The Math Behind Premier League Score Prediction
The Math Behind Premier League Score Prediction
I recently developed an Excel spread sheet with macros that simulates the Premier League table. This is quite an interesting process. I takes me some time to figure out the math behind Premier League score prediction. The overall predicting steps are well documented by other sources. However, most of the details, especially detailed algorithms, are not widely discussed or documented. I have to come up with my own methods or algorithms. I will document these details here. Hopefully, it may be useful for me or others in the future.
Before you proceed, you may want to download the spread sheet here. Most of the terms and concepts discussed below are used in the spread sheet. The spread sheet is written with Excel VBA macros. It runs in Office 2010 and newer.
I also post a weekly EPL score prediction. This page is a summary of how good my predictions are.
Introduction to SPI (Soccer Power Index)
The first step toward predicting the Premier League is to set up the Soccer Power Index (SPI) for each team in the league. Luckily, the folks at fivethirtyeight.com have already done it. They post updated SPI values for each team in the Premier League on their website.
SPI is a pair of numbers that measures a team’s offense and defense strength. The attacking index is the expected number of goals a team scores over an average team in the league. The defending index is the expected number of goals a team concedes to an average team in the league.
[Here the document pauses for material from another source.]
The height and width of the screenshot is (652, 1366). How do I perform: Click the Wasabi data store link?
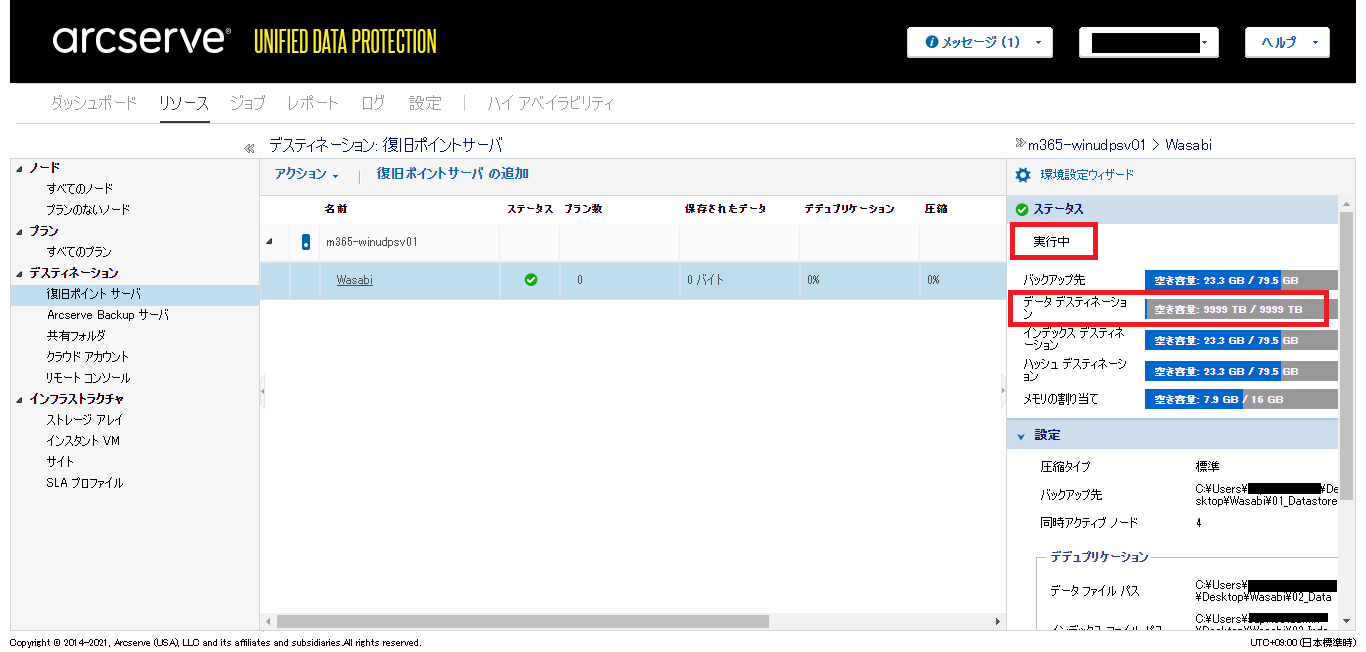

Detailed explanation of SPI and high level score estimation procedure is documented here.
Adjust League Average Based SPI to SPI Against Opposing Team of a Match
The next step is to convert SPI to the number of goals a team is expected to score or concede over its opponent which may be stronger or weaker than an average team in the league. I used the following formulas:
offhome_adj = Offhome + (Defaway - Def_ave)
defhome_adj = Defhome + (Offaway - Off_ave)
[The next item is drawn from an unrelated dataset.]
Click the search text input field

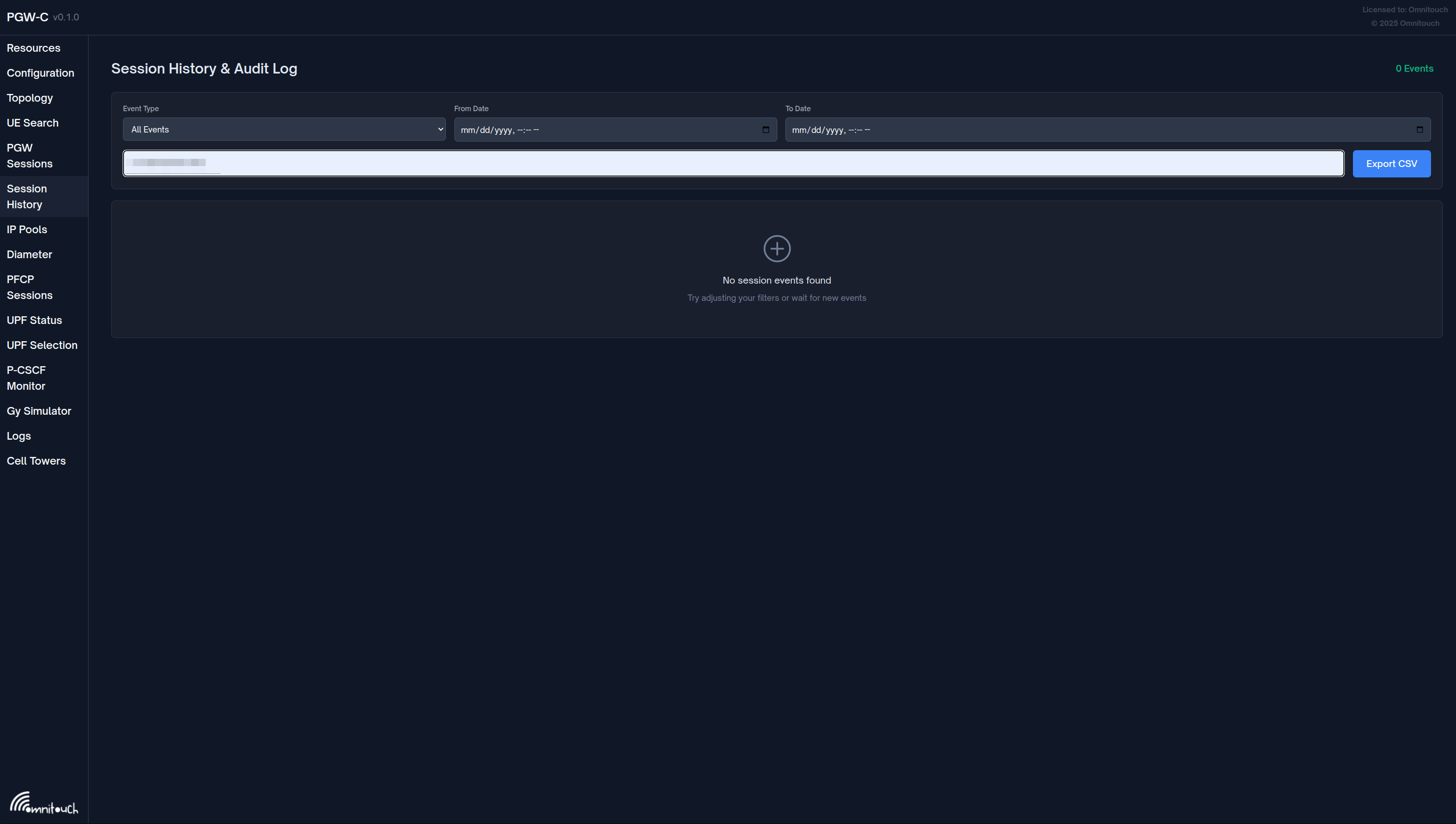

For example, the first game in the 2018/19 season is Manchester United vs Leicester City. The SPI of Man U is 2.2(attacking), 0.5(defending). The SPI of Leiceter City is 1.9 (attacking), 0.8 (defending). The average SPI of all teams in the Premier League is 1.97 (attacking), 0.75 (defending). To calculate the attacking index of Man U (the home team), we take the difference between the defending index of Leicester City (the away team) and League average, which is the extra goals that Leicester City may give up against the average team in the league, and add it to the Attacking index of Man U. This assumes that Man U can capitalize on the goals that Leicester’s defense is likely to give up. In this case, we get
offhome_adj= 2.2+(0.8-0.75)=2.25.
We calculate the Defending Index for Man U. in the similar way.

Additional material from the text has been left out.